An educational institution or hospital must disclose the subject matter and amount of funding being received for research projects undertaken by the institution or a person associated with the institution.

Peer Evaluations of Research and Teaching Materials

FIPPA s. 65 (8.1), s. 65 (10)

The term “peer evaluations” is not used in the wording of this exclusion. The legislation refers to evaluative or opinion material compiled in respect of teaching materials or research. This information is normally excluded from FIPPA.

Exception

Despite the exclusion, evaluative and opinion material compiled in respect of teaching materials or research is subject to FIPPA only in the context of an individual’s request for their own personal information. In the context of a personal information request, individuals maintain a right of access to this material, subject to limited and defined exemptions.

See Chapter 8: Personal Information and Correction Requests for more information on exemptions to the right of access to one’s own personal information.

Medical Assistance in Dying

s. 65 (11), s. 65 (12)

FIPPA does not apply to “identifying information” in a record relating to medical assistance in dying.

In this section, “identifying information” means information that:

  • Relates to medical assistance in dying, and
  • Identifies an individual or facility, or for which it is reasonably foreseeable in the circumstances that it could be utilized, either alone or with other information, to identify an individual or facility.

“Medical assistance in dying” means medical assistance in dying within the meaning of section 241.1 of the Criminal Code of Canada.
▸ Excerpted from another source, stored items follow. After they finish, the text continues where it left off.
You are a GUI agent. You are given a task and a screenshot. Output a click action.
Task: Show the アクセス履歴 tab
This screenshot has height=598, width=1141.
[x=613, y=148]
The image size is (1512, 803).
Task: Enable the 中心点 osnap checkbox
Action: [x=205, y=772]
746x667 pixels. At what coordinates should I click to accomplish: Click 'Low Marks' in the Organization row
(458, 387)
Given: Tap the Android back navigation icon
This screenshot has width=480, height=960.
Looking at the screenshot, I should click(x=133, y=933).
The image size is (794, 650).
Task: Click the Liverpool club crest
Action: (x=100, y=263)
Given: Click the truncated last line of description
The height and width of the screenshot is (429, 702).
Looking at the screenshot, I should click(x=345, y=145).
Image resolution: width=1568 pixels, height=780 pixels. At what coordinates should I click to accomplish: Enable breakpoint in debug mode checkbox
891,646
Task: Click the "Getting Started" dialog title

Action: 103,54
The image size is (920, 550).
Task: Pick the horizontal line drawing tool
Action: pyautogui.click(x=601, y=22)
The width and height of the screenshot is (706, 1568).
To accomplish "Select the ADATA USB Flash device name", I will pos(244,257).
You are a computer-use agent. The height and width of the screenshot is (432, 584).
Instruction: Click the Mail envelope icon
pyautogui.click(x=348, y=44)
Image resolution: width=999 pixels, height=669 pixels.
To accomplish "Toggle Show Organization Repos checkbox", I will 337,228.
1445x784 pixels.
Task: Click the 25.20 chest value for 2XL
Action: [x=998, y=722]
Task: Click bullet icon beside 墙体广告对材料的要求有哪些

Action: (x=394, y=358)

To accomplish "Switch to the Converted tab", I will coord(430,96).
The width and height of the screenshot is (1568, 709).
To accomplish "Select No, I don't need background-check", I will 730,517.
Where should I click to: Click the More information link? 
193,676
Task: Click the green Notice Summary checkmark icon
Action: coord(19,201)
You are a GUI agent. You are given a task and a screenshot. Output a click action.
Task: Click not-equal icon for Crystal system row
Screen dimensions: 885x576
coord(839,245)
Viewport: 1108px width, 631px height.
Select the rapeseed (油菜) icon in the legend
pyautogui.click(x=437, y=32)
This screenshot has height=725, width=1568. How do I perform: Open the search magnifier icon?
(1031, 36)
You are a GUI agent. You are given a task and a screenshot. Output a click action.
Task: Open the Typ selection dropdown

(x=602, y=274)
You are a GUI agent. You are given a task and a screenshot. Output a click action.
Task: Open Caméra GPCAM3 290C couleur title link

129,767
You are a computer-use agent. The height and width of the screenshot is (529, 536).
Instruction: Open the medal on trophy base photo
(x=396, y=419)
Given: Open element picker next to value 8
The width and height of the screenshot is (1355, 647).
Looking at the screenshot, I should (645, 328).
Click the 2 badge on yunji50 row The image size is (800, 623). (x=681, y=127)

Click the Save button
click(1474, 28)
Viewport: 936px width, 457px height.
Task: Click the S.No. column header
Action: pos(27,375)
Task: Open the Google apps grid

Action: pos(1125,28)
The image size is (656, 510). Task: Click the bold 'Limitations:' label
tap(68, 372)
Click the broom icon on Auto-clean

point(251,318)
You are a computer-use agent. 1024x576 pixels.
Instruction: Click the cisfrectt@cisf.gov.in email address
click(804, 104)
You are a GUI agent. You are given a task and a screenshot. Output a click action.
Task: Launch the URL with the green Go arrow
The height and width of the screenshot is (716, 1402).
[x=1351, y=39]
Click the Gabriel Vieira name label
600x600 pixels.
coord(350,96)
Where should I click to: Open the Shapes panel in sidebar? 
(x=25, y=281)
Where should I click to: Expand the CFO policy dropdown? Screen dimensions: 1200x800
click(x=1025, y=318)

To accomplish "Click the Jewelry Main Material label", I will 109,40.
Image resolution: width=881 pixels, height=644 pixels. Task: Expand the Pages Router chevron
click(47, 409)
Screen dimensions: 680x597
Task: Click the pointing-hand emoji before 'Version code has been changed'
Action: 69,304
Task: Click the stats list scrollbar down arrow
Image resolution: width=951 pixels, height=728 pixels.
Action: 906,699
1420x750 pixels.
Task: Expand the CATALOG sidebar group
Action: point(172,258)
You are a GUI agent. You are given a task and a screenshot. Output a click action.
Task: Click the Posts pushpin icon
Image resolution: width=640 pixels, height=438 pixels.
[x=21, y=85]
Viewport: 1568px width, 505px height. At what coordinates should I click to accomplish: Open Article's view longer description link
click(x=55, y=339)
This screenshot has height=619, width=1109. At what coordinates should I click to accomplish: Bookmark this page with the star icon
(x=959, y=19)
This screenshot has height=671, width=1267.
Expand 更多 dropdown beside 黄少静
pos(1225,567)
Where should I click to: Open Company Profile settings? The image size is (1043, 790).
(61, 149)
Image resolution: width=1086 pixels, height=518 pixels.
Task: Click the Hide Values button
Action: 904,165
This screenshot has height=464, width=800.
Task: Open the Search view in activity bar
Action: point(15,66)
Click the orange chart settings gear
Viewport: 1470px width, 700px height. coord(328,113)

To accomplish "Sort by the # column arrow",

Services Relating to Abortion

s. 65 (13), s. 65 (14), s.65 (15)

FIPPA does not apply to information relating to the provision of abortion services if:

  • The information identifies an individual or facility, or it is reasonably foreseeable in the circumstances that it could be utilized, either alone or with other information, to identify an individual or facility; or
  • Disclosure of the information could reasonably be expected to threaten the health or safety of an individual, or the security of a facility or other building.

In this subsection a “facility” includes reference to a pharmacy, hospital pharmacy or institutional pharmacy, as those terms are defined in subsection 1 (1) of the Drug and Pharmacies Regulation Act.

The legislation specifies that FIPPA applies to statistical or other information relating to the provision of abortion services that does not identify individuals or facilities or could not reasonably be expected to threaten the health or safety of an individual or security of a facility.